Luna Nueva: Los géneros en lucha

Por: Lucía Dinorah Bañuelos

No soy feminista y no tengo nada contra ese movimiento social que reivindica los derechos de las mujeres, lo respeto; pero últimamente me he sentido agredida ante comentarios, preguntas y presuposiciones que siento me anulan como madre, jefa y sostén de mi familia.

Mi hija está próxima a contraer matrimonio y desde que se empezó a hablar del tema empezaron las preguntas ¿y a quién se la van a pedir? ¿A tu papá (abuelo de mi hija) o a su hermano mayor? ¿Quién la entregará en el altar? ¿Quién te acompañará? Y un largo etcétera.

En estos tiempos de modernidad, los hijos ya no suelen ni necesitan casarse “como Dios manda”, según la usanza antigua. Me siento afortunada de que mi hija haya decidido hacerlo y darme mi lugar como su madre y cabeza de mi familia en este relevante acontecimiento. Lo que no entiendo es la extrañeza que causa en los demás que sea una mujer la que responda por otra mujer, la que bendiga la unión y quien la entregue a su futuro esposo ante el altar.

No me considero de piel delgada, de esas personas que todo les ofende, creo que soy tolerante, pero me incomoda mucho que a fuerza los demás insinúen siquiera que para ser responsable, moral y con autoridad una debe tener, por regla, a un hombre “que la respalde”.

En México hay cada vez más hogares en los que una mujer es la jefa de familia; aumentaron a 28.5% en 2017, mientras que en 2014 la proporción era de 27.2% de acuerdo con la Encuesta Nacional de los Hogares del INEGI.

En 2015, en Zacatecas, de cada 100 hogares, 24 tenían una mujer al frente.

Las circunstancias son muchas: quienes por decisión propia tienen hijos sin necesidad de tener un hombre a su lado, viudez, divorcios, migración…

En contraste, muchas de esas personas defienden el llamado lenguaje inclusivo, que personalmente no me gusta, pues desde mi punto de vista deforma la correcta expresión y es como “una puñalada” más al de por sí deteriorado y cada vez más devastado idioma castellano. 

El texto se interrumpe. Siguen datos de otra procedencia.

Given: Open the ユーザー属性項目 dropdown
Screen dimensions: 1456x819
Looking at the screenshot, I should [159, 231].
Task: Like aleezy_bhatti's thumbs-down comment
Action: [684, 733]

De por sí, en general las nuevas generaciones manejan un muy pobre lenguaje oral (por la poca cantidad de palabras que conocen y usan), seguida de una deplorable ortografía alimentada por la escritura rápida, propia de redes sociales que reemplazan palabras por símbolos fonéticamente equivalentes y se cambian palabras por letras que suenen igual.

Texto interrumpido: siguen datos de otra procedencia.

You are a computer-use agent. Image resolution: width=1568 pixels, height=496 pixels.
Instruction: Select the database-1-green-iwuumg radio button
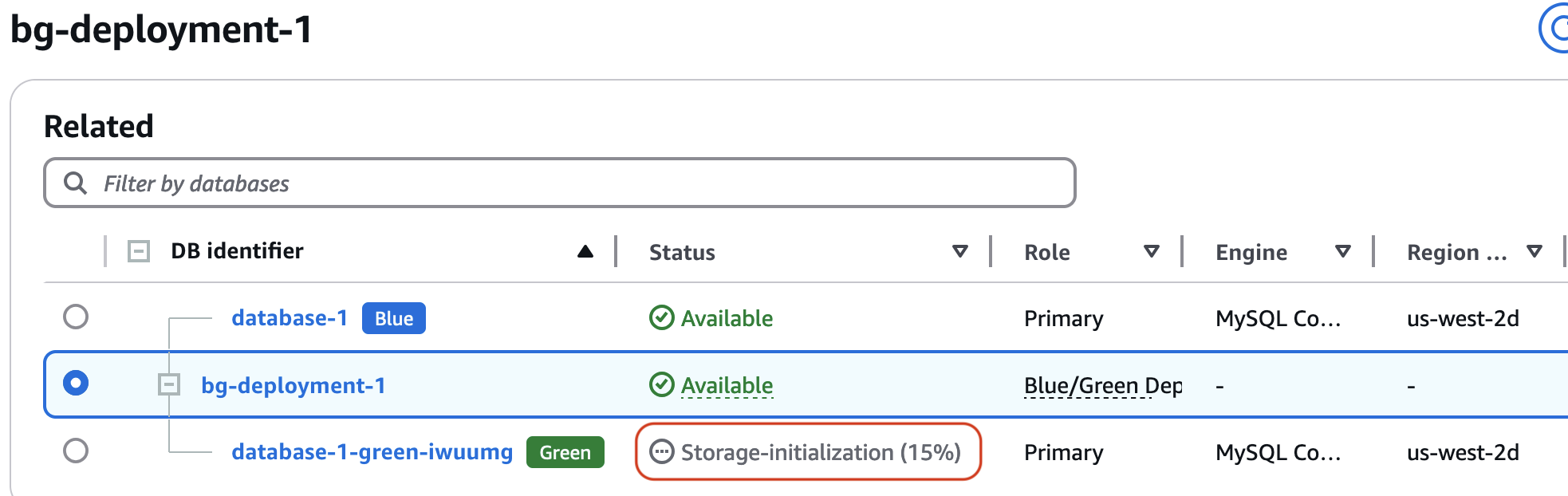click(76, 451)
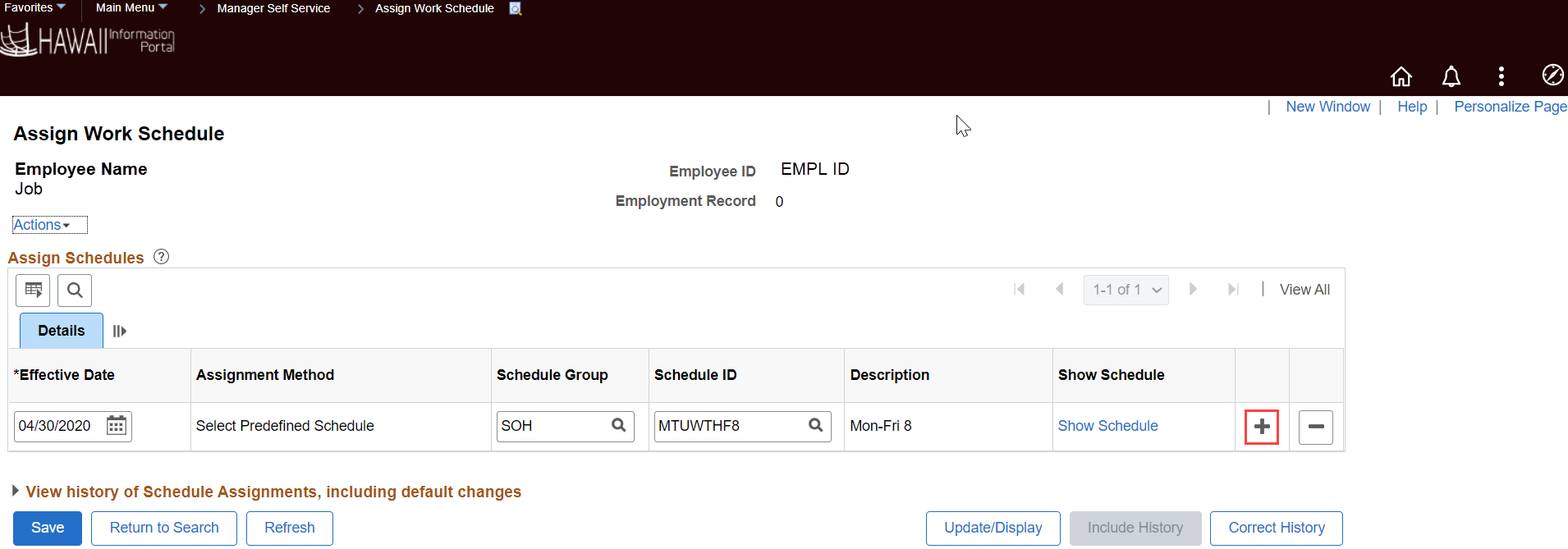Open the 1-1 of 1 row selector dropdown
Viewport: 1568px width, 549px height.
(1126, 289)
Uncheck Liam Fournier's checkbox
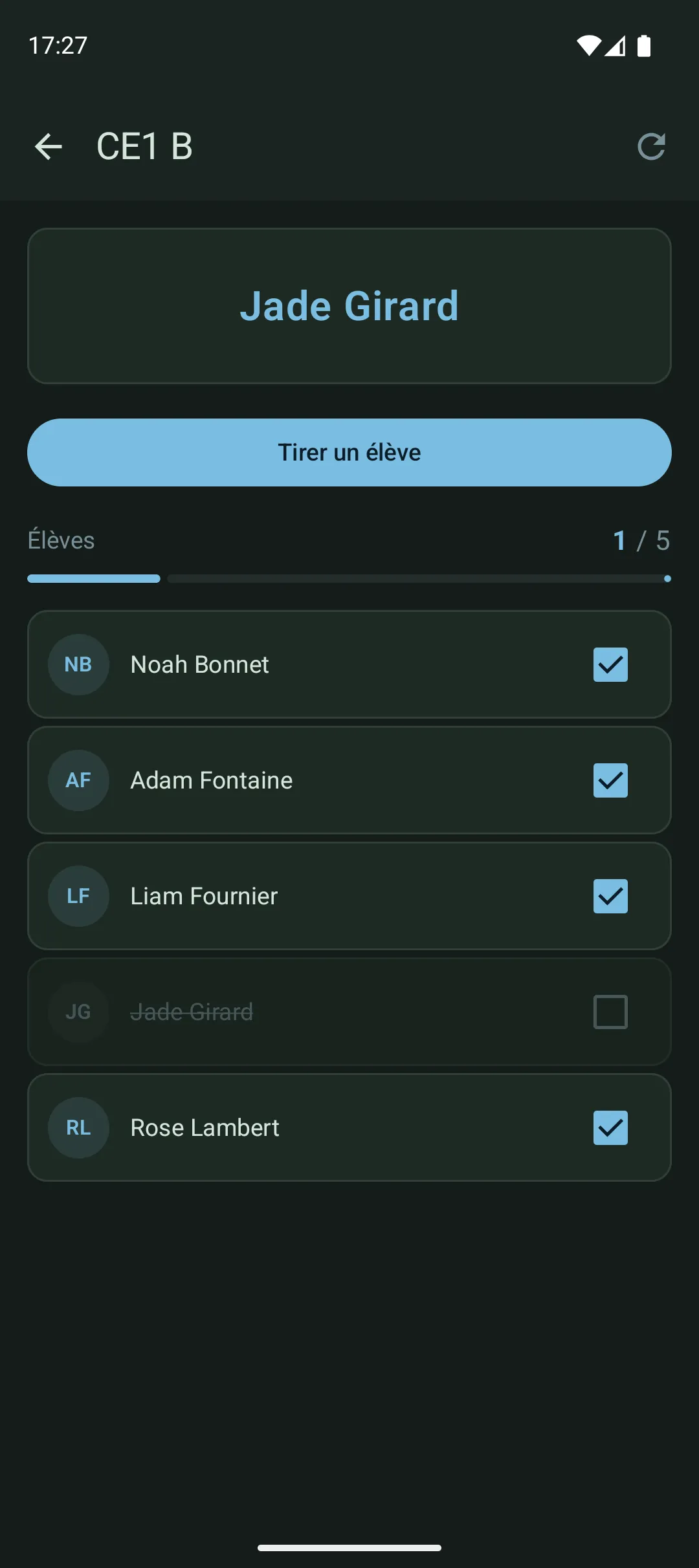This screenshot has width=699, height=1568. 610,896
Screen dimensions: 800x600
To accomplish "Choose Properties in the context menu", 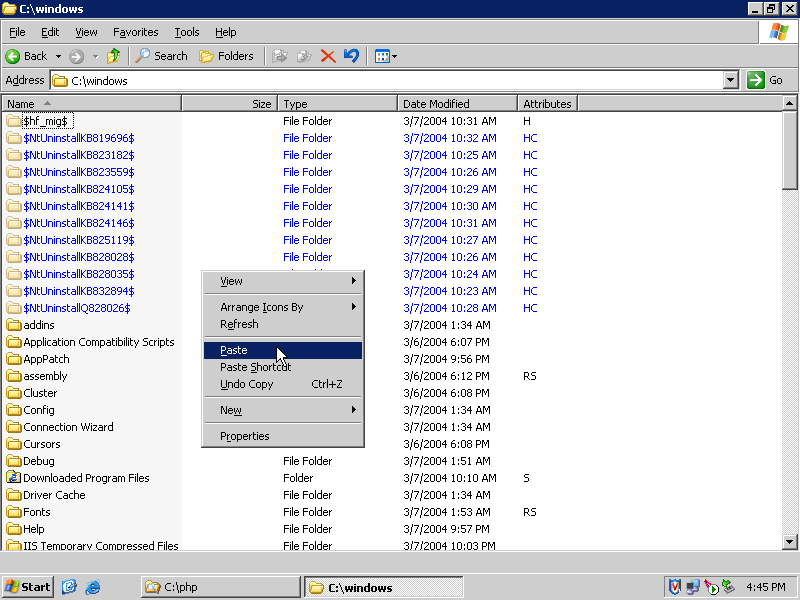I will (x=245, y=436).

Lo más escandaloso es que conozco profesionistas que sin pudor usan este tipo de escritura en detrimento de su formación académica y como un insulto a sus profesores de instrucción primaria que fueron los que nos enseñaron a escribir correctamente, con buena ortografía y buena gramática y sintaxis.

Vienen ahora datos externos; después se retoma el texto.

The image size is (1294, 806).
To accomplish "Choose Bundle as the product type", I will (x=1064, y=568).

Tal vez me vean como una purista, pero me parece exagerado y ridículo eso de escribir “todes” o “todxs” para incluir a hombres y mujeres en una oración (sujeto, verbo, predicado), cuando perfectamente se entiende que por gramática, al decir o escribir “todos” se incluye tanto al género femenino como al masculino, y si quisiéramos excluir a los hombres bastaría con decir “todas”.

Creo que esa moda impuesta por políticos, asociaciones gubernamentales o civiles para hacer política no es la solución para hacer valer los principios de igualdad entre hombres y mujeres, se necesita mucho más que eso. Yo misma estoy de acuerdo y defiendo esa igualdad, con sus respectivas particularidades para cada género.

Por ejemplo, a qué mujer no le gusta que la traten con delicadeza y si al mismo tiempo la respetan como ser humano, resulta más que agradable; así como un hombre no pierde su virilidad al darle su lugar a la mujer.

En fin, mientras entendamos que hombres y mujeres tenemos las mismas capacidades para desarrollarnos y tener autoridad dentro del hogar y en el ámbito laboral de cualquier tipo, también debemos entender que la gramática no tiene sexo, no es excluyente ni incluyente, decir “la ingeniera” o “la ingeniero” no hace la diferencia, lo que haría la diferencia es que a la profesionista le pagaran lo mismo que a su colega con la misma profesión y la misma experiencia en el mismo trabajo.